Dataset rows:
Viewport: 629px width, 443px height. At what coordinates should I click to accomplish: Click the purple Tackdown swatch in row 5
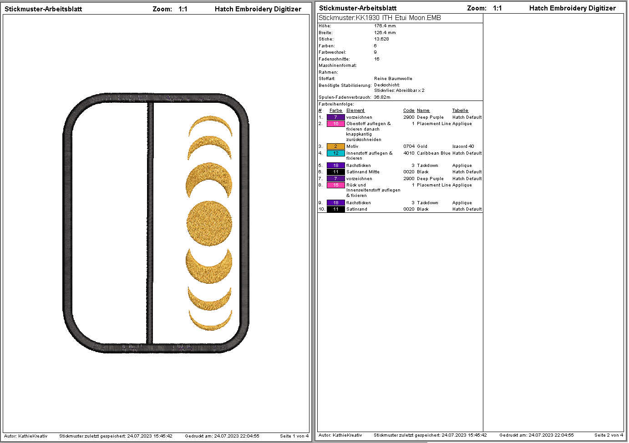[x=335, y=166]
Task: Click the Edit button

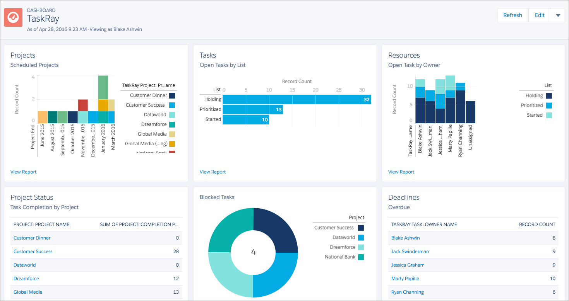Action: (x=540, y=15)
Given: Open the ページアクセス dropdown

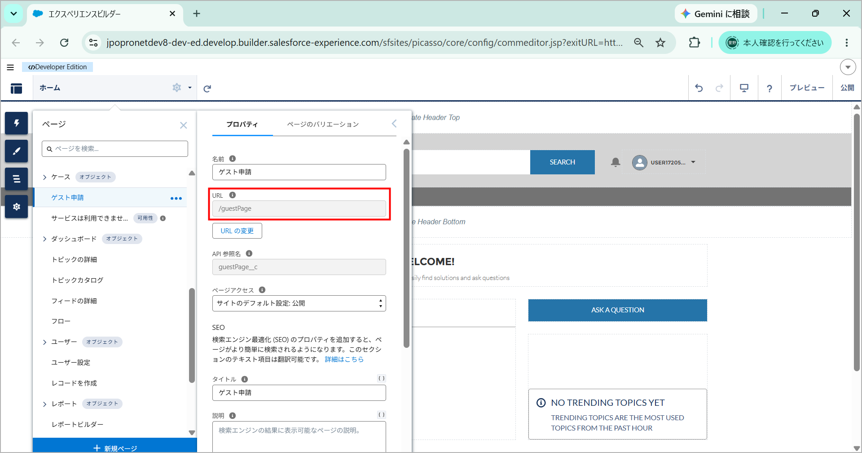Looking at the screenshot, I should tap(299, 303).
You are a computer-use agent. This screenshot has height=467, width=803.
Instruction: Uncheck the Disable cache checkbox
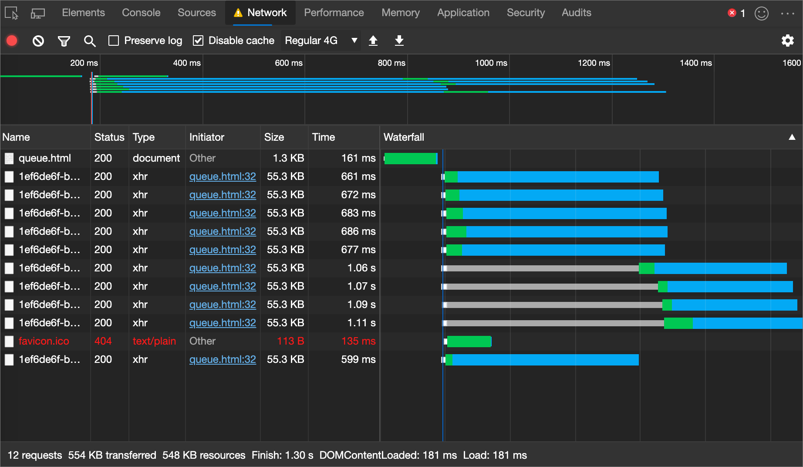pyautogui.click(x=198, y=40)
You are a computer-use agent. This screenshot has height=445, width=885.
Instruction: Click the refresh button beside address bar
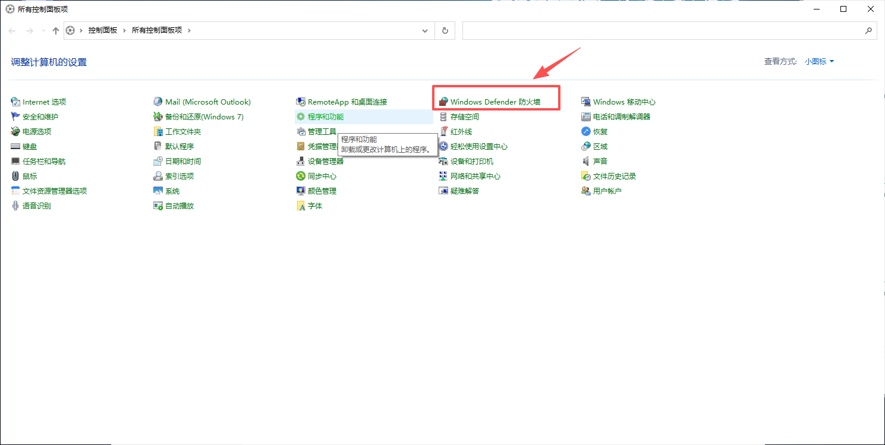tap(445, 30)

## EXERCISE BRIEF
Copy the lines from the line with "Given: Open the ページアクセス dropdown" up to and including the last line, replacing "Instruction" with "Command" and changing nothing else. Leave the pictures out of your answer.

## SOLUTION TO THE PROBLEM
Given: Open the ページアクセス dropdown

Looking at the screenshot, I should tap(299, 303).
You are a computer-use agent. This screenshot has height=467, width=803.
Command: Uncheck the Disable cache checkbox
pyautogui.click(x=198, y=40)
You are a computer-use agent. This screenshot has height=445, width=885.
Command: Click the refresh button beside address bar
tap(445, 30)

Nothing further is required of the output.